Did run some tests with the min_area and indeed a nice function as the axis is indeed rotating (because of the corners).
Will just have to use some Math to calculate the ANGLE of the rotation if I would need this further on.
BUT, probably I didn’t explain my challenge clearly enough, this min_area is not really able to solve the issue.
Objective: detect horizontal lines (some can be slightly tilted)
If I make my ROI too narrow(height), the blob function will not find lines (thresholds need to be lowered too much), certainly if they are a bit angled, as to few pixels fall inside the region of interest.
So I need to secure a high enough ROI so that I have enough pixels available to trigger the blob-function.
By making the ROI sufficient High enough, it of course will also detect other “blob-areas”. Most of them I can filter out.
BUT, in some minor cases I have pixels that are connected in a odd shape in a horizontal direction, making the blob trigger.
And at the same time this generates a elongated boundary box that looks extremely similar to a “horizontal line” even when using min_area.
So main issue is, to get a good horizontal line detection without having this false detection.
Currently I am thinking of adding a regression function in my ROI. I expect that the magnitude number of the returned line-object could perhaps give me an indication on how well the pixels are lined up.
But this will probably too sensitive. So still figuring out it I can come up with something else…
As far as I know this is the only way to determine if a triggered blob is just a combination of different shapes or really a long stretched shape of pixels.
- Picture of where I get a FALSE line detection. (because in this specific case the pixels are connected in width)

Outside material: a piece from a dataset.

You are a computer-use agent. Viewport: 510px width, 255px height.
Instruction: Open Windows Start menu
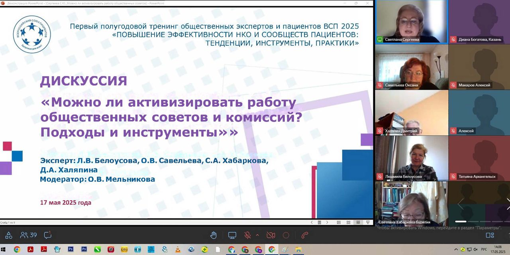[4, 249]
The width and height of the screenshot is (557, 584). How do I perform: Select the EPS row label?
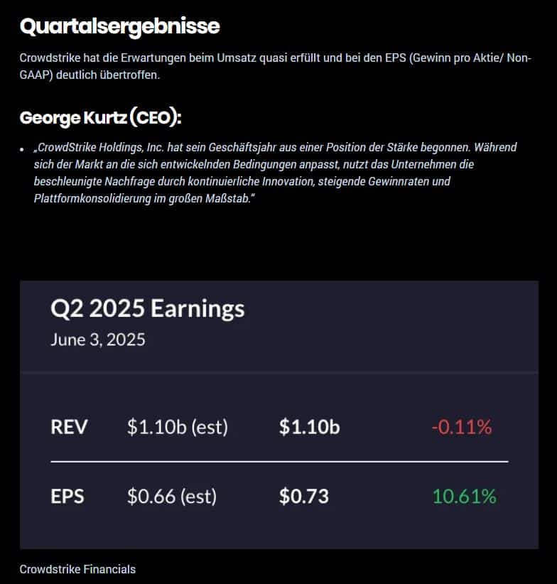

- Picture of a detected normal line
- Picture of a normal line that requires a high enough ROI, otherwise I wont be able to detect it (without lowering pixel threshold too much and create other noise). This I have covered, just showing example of failed detection if ROI is not high enough
Curious if magnitude could help or if I have to do some other tricks but still securing a robust process
I do not want to include to many crazy filters as it will most likely end up with a system that can only handle perfect images.